**STATED EXERCISE:** Quote each of the rows below word for word, omitting the pictures.

**DATASET ROWS:**
+--

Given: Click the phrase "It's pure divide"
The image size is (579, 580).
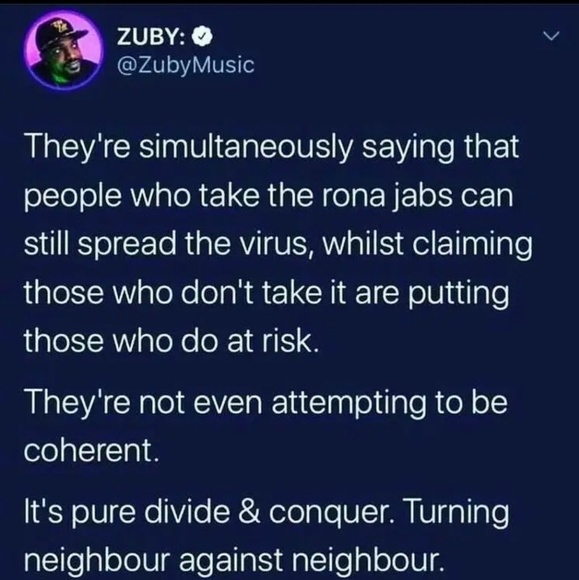Looking at the screenshot, I should [127, 513].
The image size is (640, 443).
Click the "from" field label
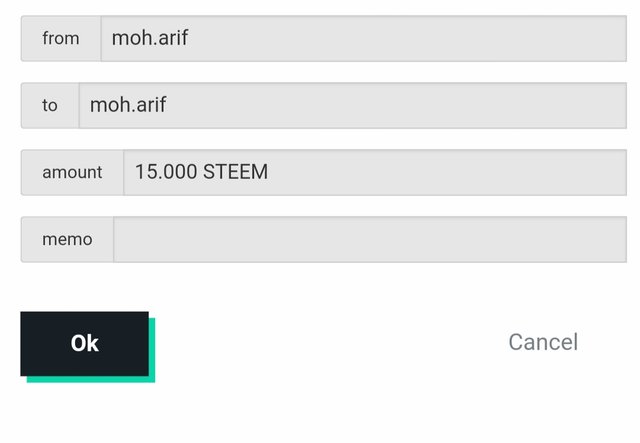coord(61,38)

+--

**TASK RESULT:**
Given: Click the phrase "It's pure divide"
The image size is (579, 580).
Looking at the screenshot, I should [127, 513].
The image size is (640, 443).
Click the "from" field label
coord(61,38)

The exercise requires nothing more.